For some reason, probably because of Dad being raised there, we traded more in Keystone than we did in Mannford.  We bought our groceries at Lang’s Grocery Store, our medicine at Queal’s Drug Store, and hardware at the hardware store which was run by Loval Clifford.  Mr. Queal at the drug store had an old fashioned soda counter and, as a treat, we would occasionally get a great big malt there.  If any of us kids were sick, Mom and Dad would take us down to Mr. Queal’s and he would give us a shot of penicillin.

When I reached the mature age of six, I began to attend school at Mannford Public Schools.  Mannford did not have a kindergarten back then so the first grade was your first year of school.  There were about twenty five students in my class and that was about the number that graduated twelve years later.  My first and second grade teachers were Miss Unger and Mrs. Krute and they were your typical early-grade teachers - kind and gentle.

My teacher in the third grade was my first indication that life as I had known it was about to change.  Sylvia Rhoades ruled her class with an iron fist and everyone was expected to excel!  She and her husband, Lester, were friends of our family for many years and she lived until 2001, a long and productive life.

In the summertime, we would often spend a week or two with Grandfather and Grandmother Nash on the oil lease at Cromwell.  Mom had been raised on this place, and Gary and I had lived there for a couple of years while Mom was working in Tulsa, so it was like a second home to us.

We were playing in the back yard one day and Gary tripped and fell on an oil squirt can.  The can punctured his neck and blood was pumping out.  Grandmother grabbed him up, put a handkerchief on the wound and Granddad drove us (at a high rate of speed) to the hospital in Wewoka.  When we got there and got in to see the doctor, Grandmother released her pressure and it was completely sealed up.  She still had her apron on and it was covered with blood.

Granddad had a 1956 Ford pickup and it would really run.  He would let Gary and I ride in the back and we would go to Okemah.  It was almost a ritual that one of the first things we would do when we visited was get haircuts.

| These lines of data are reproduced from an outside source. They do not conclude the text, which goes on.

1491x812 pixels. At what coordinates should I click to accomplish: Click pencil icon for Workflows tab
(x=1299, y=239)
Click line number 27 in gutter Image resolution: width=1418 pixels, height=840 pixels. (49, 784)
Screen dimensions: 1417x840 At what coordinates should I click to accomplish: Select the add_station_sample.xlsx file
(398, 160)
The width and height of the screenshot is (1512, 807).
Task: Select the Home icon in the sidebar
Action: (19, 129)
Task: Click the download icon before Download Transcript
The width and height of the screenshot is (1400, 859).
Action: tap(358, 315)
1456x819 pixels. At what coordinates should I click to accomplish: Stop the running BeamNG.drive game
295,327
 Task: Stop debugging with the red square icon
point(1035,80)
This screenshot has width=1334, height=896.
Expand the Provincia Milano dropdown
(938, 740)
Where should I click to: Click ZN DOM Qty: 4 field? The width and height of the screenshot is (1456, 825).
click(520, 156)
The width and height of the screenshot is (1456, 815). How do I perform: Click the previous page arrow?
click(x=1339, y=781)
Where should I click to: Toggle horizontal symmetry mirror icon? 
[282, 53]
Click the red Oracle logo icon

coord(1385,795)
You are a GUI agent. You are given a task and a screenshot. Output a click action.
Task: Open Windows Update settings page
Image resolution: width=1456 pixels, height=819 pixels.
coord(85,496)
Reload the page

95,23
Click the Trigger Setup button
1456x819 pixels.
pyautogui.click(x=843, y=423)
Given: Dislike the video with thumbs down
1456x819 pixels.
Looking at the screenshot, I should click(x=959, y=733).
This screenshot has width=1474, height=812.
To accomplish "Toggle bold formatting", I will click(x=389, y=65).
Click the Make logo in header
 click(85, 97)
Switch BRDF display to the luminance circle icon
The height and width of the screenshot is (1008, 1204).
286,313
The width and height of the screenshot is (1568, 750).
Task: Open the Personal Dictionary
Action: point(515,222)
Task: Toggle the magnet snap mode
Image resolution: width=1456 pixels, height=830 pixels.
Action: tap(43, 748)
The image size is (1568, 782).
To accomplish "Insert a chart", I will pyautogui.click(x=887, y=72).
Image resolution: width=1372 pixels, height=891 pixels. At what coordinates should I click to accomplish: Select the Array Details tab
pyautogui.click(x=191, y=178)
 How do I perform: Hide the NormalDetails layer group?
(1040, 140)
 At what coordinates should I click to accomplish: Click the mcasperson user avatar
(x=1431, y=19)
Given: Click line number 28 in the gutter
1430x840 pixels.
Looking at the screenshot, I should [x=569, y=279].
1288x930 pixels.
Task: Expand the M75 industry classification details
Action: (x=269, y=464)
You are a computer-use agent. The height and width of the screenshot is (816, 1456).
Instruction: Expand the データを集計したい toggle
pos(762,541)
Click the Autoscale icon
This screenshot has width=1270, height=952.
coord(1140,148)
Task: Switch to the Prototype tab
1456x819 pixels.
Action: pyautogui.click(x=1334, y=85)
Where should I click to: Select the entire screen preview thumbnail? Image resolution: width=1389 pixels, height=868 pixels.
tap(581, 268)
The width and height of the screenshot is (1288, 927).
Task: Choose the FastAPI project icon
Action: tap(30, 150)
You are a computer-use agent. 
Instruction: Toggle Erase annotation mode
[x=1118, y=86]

The lease was a fascinating place to explore.  It had a pipe rack down west of the house, a tool shed between the house and the pipe rack, a storm cellar and storage building in the back yard, a garage where Grandmother did her laundry, and, of course, the wells and water tank.  The first tornado I ever saw was when we were standing in the doorway of that cellar.  It passed about a mile to the north of us.  Granddad refused to come to the cellar and sat in the living room watching television.

In the fourth grade I got to go back to the kindly, pleasant type of teacher with Mrs. McDonald and in the fifth grade, I got Miss Moorman.  Miss Moorman was very similar in methods to Mrs. Rhoades and firmly believed in capital (I mean corporal!) punishment.  One time she grabbed me up out of my chair by my shirt collar and proceeded to thump me on the behind with her paddle.  I protested that I wasn’t doing anything and she said, “That’s just it, You weren’t doing anything!”  Miss Moorman taught both the fifth and sixth grades so I was anticipating a very long two years with her.  Imagine my happiness when Dad came home and announced that he was being transferred to Pampa, Texas.

In my final six weeks of the fifth grade, I had received a “D” on my report card.  Knowing that I could never take this grade home, I did the only thing a smart young man could do: I stuffed it into the end of a fence post at school and told my parents that I had lost it.  The bad news was that, because Dad was being transferred out of state, I was going to need a report card to get into my new school.  I went up to the school office during the summer, explained my dilemma, and the secretary said she would get me  a new one.  When I got it and looked at my grades, the “D” wasn’t there!  It was a six-week grade and she had posted only the semester grades!